自分自身の仕事を見つめ直すきっかけになったこと

生活支援員としての業務以外に、さまざまな経験ができるのも希望の家の大きな魅力です。東北の震災では、希望の家にも派遣要請があり、困っている人の役に立ちたい一心で立候補しました。被災した岩手県の重度の身障者施設に1週間、プレハブで寝泊まりしながら、施設で暮らす障害者の方々の介護に携わりました。被災地では余震が続き、不安の連続でした。普段当たり前のことが当たり前でない現実を目の当たりにし、自分と自分の支援を見つめ直すきっかけにもなりました。また入社4年目には、施設交換研修制度に立候補し、奈良県の身障者施設の職員と3日間交換研修をするチャンスにも恵まれました。その他にも研修や施設見学など、希望の家では、若いうちからたくさんのことに挑戦でき、経験を積むことができるので、とても感謝しています。

利用者さんの感謝の言葉

上司には「職員同士がいつも明るい雰囲気でいるように心がけよう」と常日頃から言われています。
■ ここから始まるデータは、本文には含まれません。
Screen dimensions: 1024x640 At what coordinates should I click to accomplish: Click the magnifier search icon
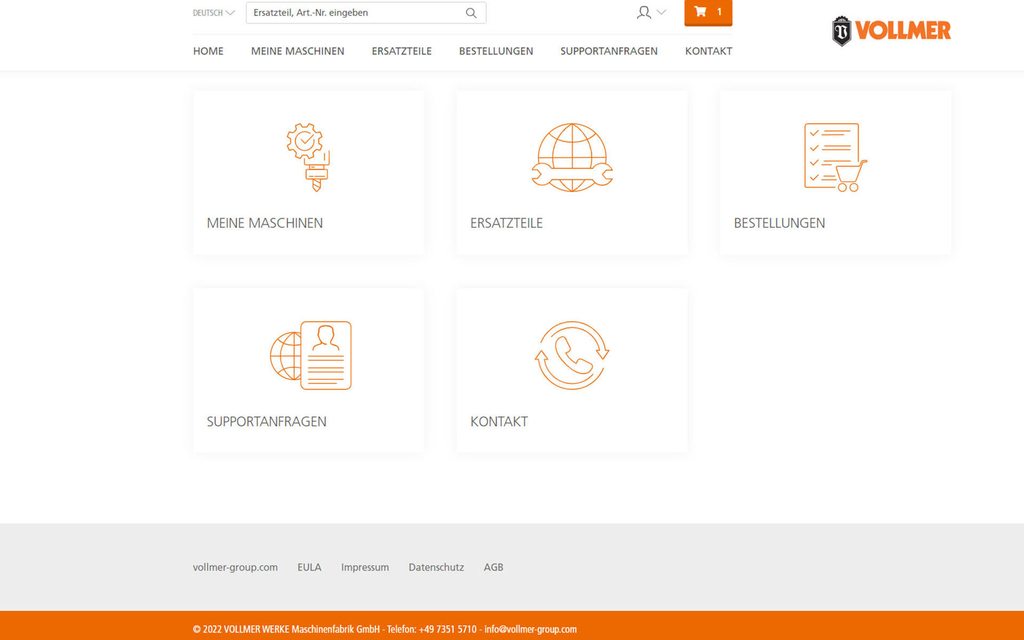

ちょっとした人間関係の変化を察知するのは、実は利用者さんが一番敏感です。例えば職員がイライラしていると、利用者さん同士でケンカが起こったり、雰囲気が悪くなることもあるのです。また、職員が考え事をしていると「大丈夫?」「元気?」と言葉をかけて下さいます。仕事で行き詰まることがあっても、思いやりの言葉や、「ありがとう」、「おつかれさま」と感謝の気持ちを伝えてくださる利用者さんの存在は励みになり、気づきや成長の機会を与えてくれます。自分もこの気持ちを忘れないよう心がけ、言葉にして伝えるようにしています。
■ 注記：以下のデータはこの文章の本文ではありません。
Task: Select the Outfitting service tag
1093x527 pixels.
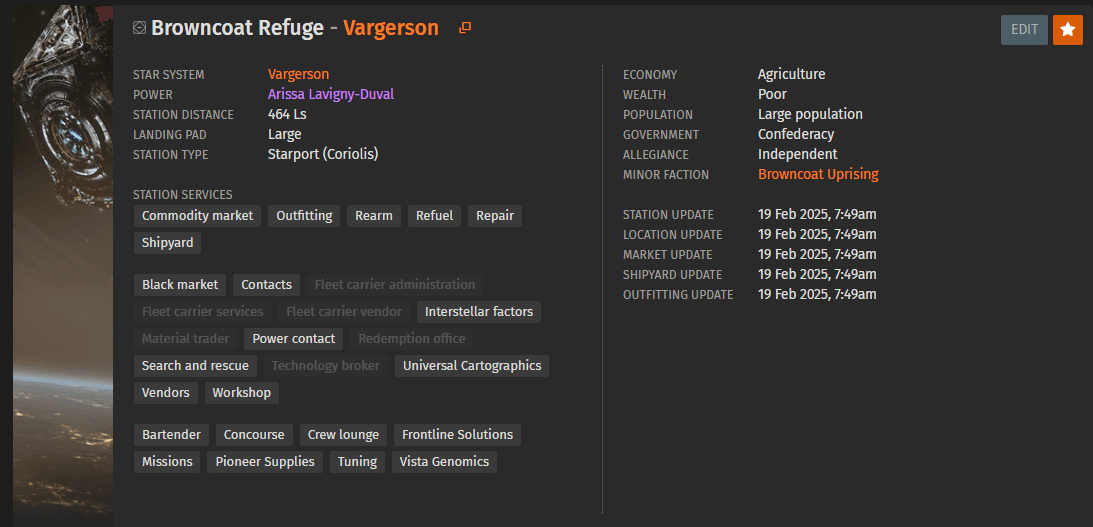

利用者さんはお客様ではなく、対等な人間として真剣に向き合うことを心がけ、時にはケンカもできるような信頼関係を築くことが目標でもあります。

福祉の仕事を目指す学生の皆さんへ一言

私が希望の家に入社したきっかけは「福祉の仕事をするなら希望の家」と大学のキャリアセンターから強く勧められたのがきっかけでした。多くの卒業生が長年活躍されていることも入社を決めた理由のひとつです。私はこれからも働きがいのある職場で、利用者の皆さんの満足度を高めるために、これから介護福祉士の資格取得や、希望の家が力を入れている音楽療法についても学んでいきたいと考えています。

希望の家は、向上心を持って仕事に取り組める環境が整っていると実感しています。皆さんも焦らずに自分に合った職場を探し、上手に就職活動を乗り切ってください。